How social profiles are detected

  • Scans all <a href> links for LinkedIn, X/Twitter, Facebook, Instagram, YouTube, and GitHub URLs
  • Excludes share/intent/login links (e.g., facebook.com/sharer is ignored)
  • Normalizes Twitter/X URLs to x.com
  • Returns the company's actual profile, not generic platform links

Performance

  • Speed: ~200-400ms per page (HTTP only, no browser overhead)
  • Memory: 256 MB minimum, works well at default settings
  • Throughput: Processes 10 domains concurrently by default
  • Cost: Lightweight — uses minimal compute and no browser instances

Integrations

This actor works with the full Apify ecosystem:

  • API — Call via REST API or Apify client libraries (JavaScript, Python)
  • Scheduling — Run on a schedule to keep your company data fresh
  • Webhooks — Get notified when a run finishes
  • Zapier / Make / n8n — Connect to your automation workflows
  • Google Sheets — Export results directly to a spreadsheet

Limitations

  • JavaScript-rendered content: Since this actor uses HTTP requests (no browser), it cannot extract data from websites that require JavaScript to render their content.
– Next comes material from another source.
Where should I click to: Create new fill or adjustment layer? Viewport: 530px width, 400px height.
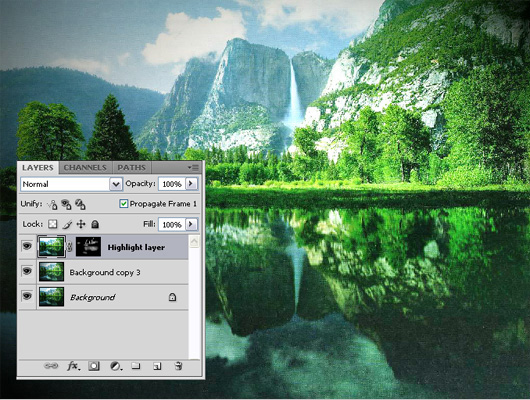click(116, 366)
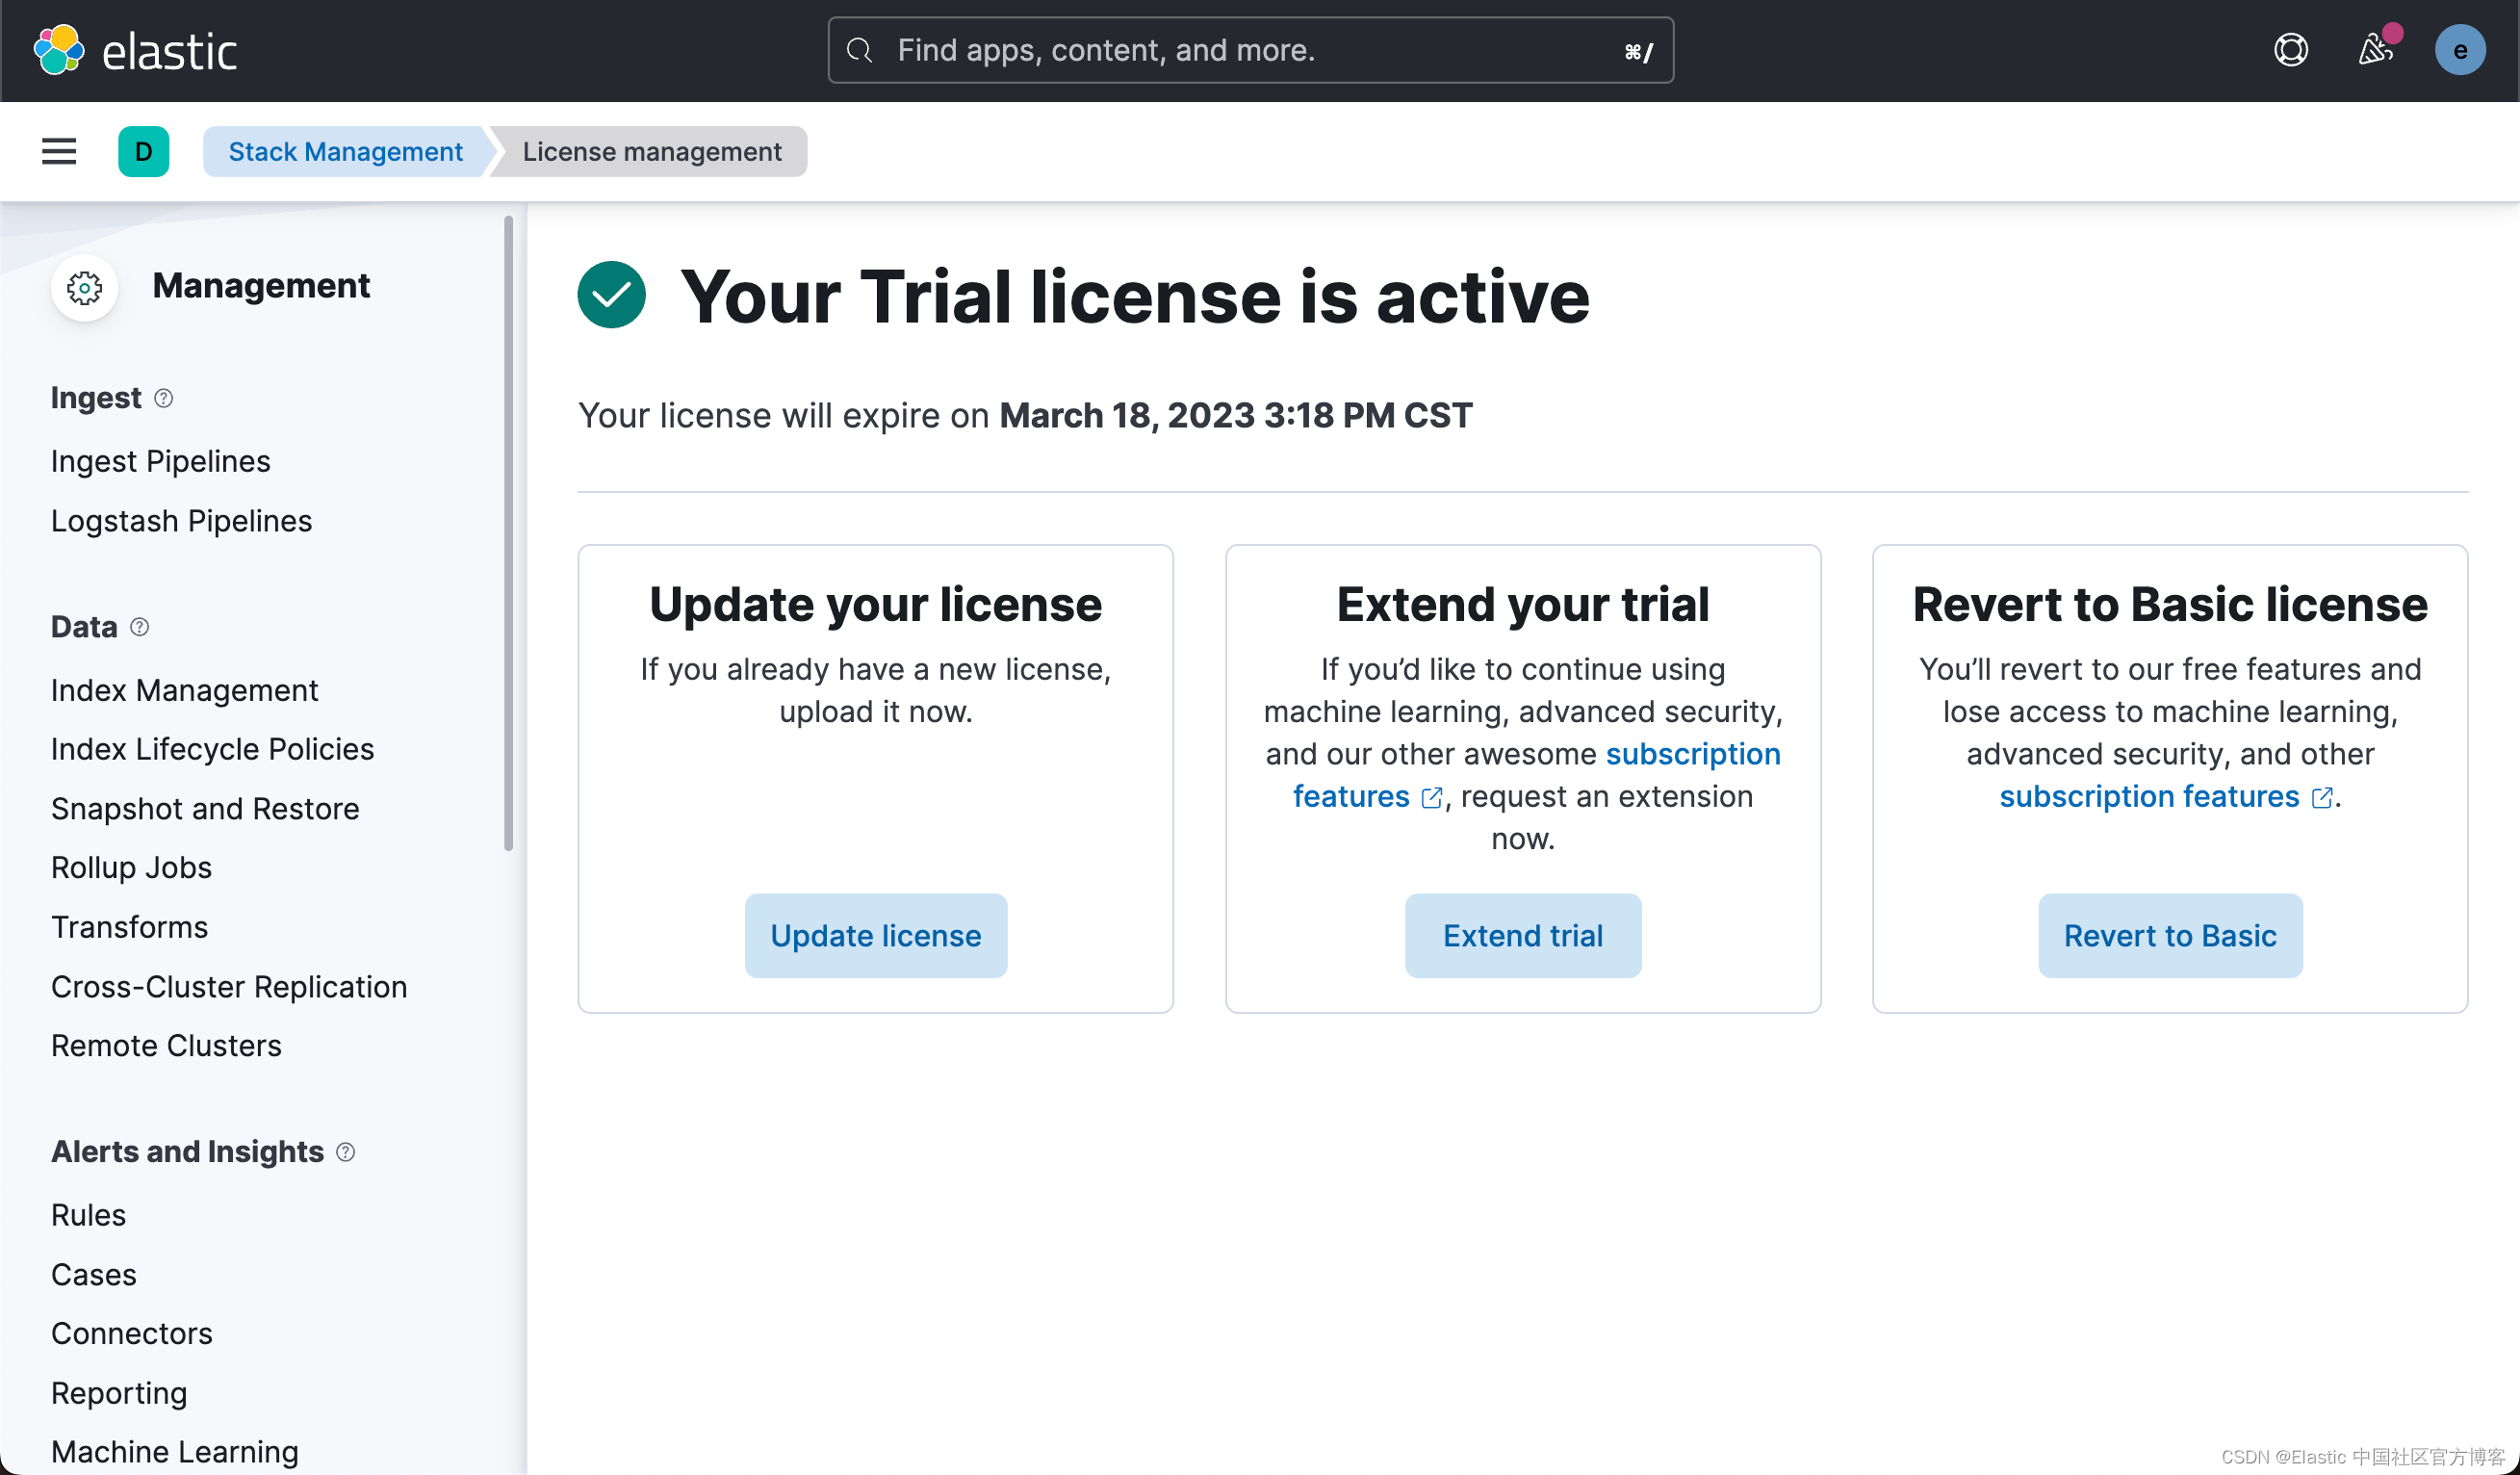The image size is (2520, 1475).
Task: Open the hamburger navigation menu
Action: [x=59, y=151]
Most company websites serve key content in the initial HTML.
  • Phone numbers: Uses a conservative regex to avoid false positives. Some phone numbers in unusual formats may be missed.
  • Paywalled content: Cannot access content behind login walls.
  • Anti-bot protection: Some websites with aggressive bot protection (Cloudflare challenges, CAPTCHAs) may block requests. Use proxy configuration to improve success rates.